Friday, November 29, 2019

A MEDITATION FOR THE FIRST SUNDAY IN ADVENT by DEACON TONY MARTUCCI

Happy New Year, everybody!

No, the deacon isn’t delusional. I didn’t bump my head this morning and I haven’t lost my marbles. Today is the First Sunday of Advent. It is the beginning of the Church’s Liturgical Calendar and it runs until Saturday of the 34th week in Ordinary Time next year.

Advent comes from the latin word advenire, which means “to come to.” While the rest of the world prepares for Christmas, the birthday of Jesus Christ, by decorating, sending cards and buying presents, the Church prepares for the celebration of Christ’s birth but it is also preparing for His return at the end of time. 

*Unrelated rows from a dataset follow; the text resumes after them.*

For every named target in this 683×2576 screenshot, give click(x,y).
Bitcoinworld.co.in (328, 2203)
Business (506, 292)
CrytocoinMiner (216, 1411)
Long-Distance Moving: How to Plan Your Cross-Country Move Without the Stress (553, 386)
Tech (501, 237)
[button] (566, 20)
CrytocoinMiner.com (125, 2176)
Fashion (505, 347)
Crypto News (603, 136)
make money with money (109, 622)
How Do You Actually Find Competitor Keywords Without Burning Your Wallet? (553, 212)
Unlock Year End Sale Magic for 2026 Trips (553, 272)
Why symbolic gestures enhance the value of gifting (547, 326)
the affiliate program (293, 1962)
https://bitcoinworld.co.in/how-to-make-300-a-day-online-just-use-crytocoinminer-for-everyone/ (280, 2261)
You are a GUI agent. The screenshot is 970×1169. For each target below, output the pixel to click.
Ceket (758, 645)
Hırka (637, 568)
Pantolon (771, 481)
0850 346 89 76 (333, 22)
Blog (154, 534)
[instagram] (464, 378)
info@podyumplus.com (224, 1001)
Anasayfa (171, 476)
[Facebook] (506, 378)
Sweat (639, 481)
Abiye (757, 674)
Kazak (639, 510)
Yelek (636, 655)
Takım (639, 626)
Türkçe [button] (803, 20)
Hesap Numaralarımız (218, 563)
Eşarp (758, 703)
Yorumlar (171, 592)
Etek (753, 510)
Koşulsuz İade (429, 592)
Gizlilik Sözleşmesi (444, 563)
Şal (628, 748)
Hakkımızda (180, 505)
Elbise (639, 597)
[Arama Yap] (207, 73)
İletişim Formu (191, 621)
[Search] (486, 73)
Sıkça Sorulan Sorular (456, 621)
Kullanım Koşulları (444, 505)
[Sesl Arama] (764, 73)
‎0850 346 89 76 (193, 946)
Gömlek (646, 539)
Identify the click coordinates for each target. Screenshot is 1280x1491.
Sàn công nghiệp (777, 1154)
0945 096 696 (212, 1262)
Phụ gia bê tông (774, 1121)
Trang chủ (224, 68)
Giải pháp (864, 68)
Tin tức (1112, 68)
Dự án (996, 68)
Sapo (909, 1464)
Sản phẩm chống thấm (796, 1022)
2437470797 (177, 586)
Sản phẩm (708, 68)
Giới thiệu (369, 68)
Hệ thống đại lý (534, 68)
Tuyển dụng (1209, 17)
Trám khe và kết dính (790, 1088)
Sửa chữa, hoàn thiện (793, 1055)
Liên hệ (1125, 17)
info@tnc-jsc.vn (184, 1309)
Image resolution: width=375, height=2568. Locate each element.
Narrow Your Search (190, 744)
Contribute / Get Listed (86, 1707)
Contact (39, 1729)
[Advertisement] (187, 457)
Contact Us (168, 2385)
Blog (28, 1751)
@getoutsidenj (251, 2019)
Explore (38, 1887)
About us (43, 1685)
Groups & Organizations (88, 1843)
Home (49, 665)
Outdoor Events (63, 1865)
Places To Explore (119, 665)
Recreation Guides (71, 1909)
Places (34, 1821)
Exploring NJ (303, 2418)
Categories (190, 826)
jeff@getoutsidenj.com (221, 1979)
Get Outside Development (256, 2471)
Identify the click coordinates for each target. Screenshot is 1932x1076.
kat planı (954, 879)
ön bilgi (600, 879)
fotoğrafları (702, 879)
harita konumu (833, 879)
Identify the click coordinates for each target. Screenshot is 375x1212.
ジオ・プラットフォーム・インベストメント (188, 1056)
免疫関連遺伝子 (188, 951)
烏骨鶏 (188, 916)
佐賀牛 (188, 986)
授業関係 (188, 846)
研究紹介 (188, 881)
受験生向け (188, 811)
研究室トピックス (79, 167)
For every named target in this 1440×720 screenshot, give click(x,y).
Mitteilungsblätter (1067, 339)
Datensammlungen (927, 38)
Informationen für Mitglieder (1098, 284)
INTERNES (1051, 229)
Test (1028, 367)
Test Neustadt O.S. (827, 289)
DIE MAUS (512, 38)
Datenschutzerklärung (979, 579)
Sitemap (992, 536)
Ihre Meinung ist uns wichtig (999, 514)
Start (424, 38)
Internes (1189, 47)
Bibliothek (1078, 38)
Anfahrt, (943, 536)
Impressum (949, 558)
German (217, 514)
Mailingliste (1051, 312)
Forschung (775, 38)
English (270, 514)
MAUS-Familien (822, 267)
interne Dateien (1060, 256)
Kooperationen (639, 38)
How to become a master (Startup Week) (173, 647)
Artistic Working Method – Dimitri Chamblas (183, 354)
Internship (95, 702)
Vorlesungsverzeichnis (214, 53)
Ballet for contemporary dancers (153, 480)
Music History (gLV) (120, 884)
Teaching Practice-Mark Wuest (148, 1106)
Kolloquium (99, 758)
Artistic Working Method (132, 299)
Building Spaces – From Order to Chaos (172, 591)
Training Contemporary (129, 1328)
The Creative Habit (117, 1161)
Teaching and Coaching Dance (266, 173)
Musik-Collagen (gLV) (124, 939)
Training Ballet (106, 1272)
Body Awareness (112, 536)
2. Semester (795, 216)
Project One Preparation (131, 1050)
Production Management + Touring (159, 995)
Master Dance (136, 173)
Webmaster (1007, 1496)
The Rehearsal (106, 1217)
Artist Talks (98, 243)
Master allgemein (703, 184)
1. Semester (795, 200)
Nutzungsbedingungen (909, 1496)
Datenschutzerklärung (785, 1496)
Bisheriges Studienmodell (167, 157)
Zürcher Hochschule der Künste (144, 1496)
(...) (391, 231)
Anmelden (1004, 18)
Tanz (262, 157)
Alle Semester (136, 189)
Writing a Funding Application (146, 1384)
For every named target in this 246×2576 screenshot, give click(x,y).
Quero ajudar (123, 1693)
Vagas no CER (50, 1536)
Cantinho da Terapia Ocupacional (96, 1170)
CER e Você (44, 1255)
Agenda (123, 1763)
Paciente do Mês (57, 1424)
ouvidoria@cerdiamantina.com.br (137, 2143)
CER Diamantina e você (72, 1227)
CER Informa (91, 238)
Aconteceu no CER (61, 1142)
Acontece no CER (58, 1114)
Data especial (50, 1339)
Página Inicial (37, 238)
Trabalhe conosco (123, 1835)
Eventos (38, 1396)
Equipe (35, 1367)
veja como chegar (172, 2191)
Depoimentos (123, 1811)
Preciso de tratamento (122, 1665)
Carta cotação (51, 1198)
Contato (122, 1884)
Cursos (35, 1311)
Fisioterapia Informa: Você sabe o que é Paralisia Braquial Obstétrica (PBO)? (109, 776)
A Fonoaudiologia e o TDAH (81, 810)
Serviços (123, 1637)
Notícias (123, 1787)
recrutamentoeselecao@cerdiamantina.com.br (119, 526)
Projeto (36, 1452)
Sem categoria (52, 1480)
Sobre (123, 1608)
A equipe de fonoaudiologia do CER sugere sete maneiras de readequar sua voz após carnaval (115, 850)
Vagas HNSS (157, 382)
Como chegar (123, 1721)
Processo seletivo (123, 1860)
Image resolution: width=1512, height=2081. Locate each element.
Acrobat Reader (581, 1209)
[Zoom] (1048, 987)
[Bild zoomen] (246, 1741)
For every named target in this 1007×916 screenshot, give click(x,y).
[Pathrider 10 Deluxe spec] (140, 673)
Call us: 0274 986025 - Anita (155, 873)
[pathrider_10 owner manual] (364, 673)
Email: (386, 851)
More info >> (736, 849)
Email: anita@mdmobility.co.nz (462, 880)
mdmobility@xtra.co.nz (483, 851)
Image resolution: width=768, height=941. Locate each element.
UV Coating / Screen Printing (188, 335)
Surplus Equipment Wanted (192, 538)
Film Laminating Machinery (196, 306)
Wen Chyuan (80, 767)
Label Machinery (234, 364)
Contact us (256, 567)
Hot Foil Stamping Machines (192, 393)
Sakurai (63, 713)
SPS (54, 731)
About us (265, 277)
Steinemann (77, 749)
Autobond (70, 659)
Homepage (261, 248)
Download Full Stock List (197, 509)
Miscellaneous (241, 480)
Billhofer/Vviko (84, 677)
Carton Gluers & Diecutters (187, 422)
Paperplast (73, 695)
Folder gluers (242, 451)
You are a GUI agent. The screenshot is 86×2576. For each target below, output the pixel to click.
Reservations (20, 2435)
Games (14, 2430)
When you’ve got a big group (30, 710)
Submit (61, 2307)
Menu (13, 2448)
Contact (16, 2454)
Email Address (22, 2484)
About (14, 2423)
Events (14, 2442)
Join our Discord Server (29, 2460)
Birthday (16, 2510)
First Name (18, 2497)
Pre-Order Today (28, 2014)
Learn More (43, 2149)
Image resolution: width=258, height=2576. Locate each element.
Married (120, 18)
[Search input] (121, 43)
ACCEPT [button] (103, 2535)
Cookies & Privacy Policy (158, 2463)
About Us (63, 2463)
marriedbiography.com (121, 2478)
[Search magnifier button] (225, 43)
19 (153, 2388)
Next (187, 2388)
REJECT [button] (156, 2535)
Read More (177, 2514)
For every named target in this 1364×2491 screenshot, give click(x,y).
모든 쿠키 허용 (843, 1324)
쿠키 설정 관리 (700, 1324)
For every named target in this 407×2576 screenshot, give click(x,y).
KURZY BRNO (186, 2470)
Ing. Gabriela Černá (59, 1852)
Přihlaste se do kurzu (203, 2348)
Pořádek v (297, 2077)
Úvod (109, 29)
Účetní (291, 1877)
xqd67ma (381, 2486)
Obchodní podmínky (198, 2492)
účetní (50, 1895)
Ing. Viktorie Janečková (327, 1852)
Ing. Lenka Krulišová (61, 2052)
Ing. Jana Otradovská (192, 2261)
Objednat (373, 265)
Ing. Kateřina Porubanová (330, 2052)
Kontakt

Our first and second readings point to that time in a way that is slightly different from the report in the Gospel. They have a more optimistic tone in looking forward to the coming of Christ. St. Paul even gives us some suggestions on how we should prepare ourselves. On the other hand, Jesus’ description is more somber and foreboding. There is an air of uncertainty. People disappearing seems very disconcerting to me. But Christ is simply warning us to be ready for the time when He returns. We may not be around for the end of time, but at the end of our time on earth, He will return for us and we need to be ready for that.

How are we supposed to to get ready? St. Paul uses the image of throwing off the works of darkness and putting on the clothing of light. We do that by getting rid of those things in our life that separate us from Christ, or that make it harder for us to recognize Him. I don’t think anyone would disagree that we are surrounded by a culture that is opposed to the Christian life. We are constantly tempted to take shortcuts in the way we live and how we treat others. How often do we hear, “Everybody does it!” when we are tempted.

During this season of Advent we can pray more for others, go to confession, read the Bible and reflect on its influence in our lives. We can also speak up for what we believe. Perhaps we can be more generous in our support of charities. Love others as though this is the last chance we have to love. 

A little boy put two cupcakes and two juice boxes in a lunch bag, “Where are you going?”asked his mother. “I’m going to find God.” he answered. She smiled and said, “Be good and don’t be late for supper.”

The boy walked to the park and saw an elderly woman sitting alone on a bench. She was looking down at the ground when he sat next to her. She looked up at him and managed a little smile. He opened his bag and gave her one of his cupcakes and juice box. She took them and gave him a big smile. They ate together and talked for a little while then he said. “I have to go home.” She nodded and reached out to him. He hugged her goodbye.

When he got home his mother asked him how his day was. He answered, “I had lunch with God and she has the nicest smile.”
When the woman went home, her husband asked, “Did you have a nice day?” She smiled and said, “I had lunch with God. I didn’t realize he was so young?”

The message today is: none of us knows when we will meet Christ, so we should be ready.  Be the best person we can be. Make a difference wherever we go. Do the right thing, even if no one is watching.  Before we act, ask ourself, “What would Jesus do?”  Before we speak, think “What would Jesus say?”

“Stay awake! You also must be  prepared, for at an hour you do not expect, the Son of Man will come.”  

We have four weeks of Advent to practice being our best. Let’s pretend that we are children, trying to be good because Santa Claus is watching and we don’t want to be on his naughty list.

Someone IS watching. And we really do want to be on His list of those who are His faithful followers.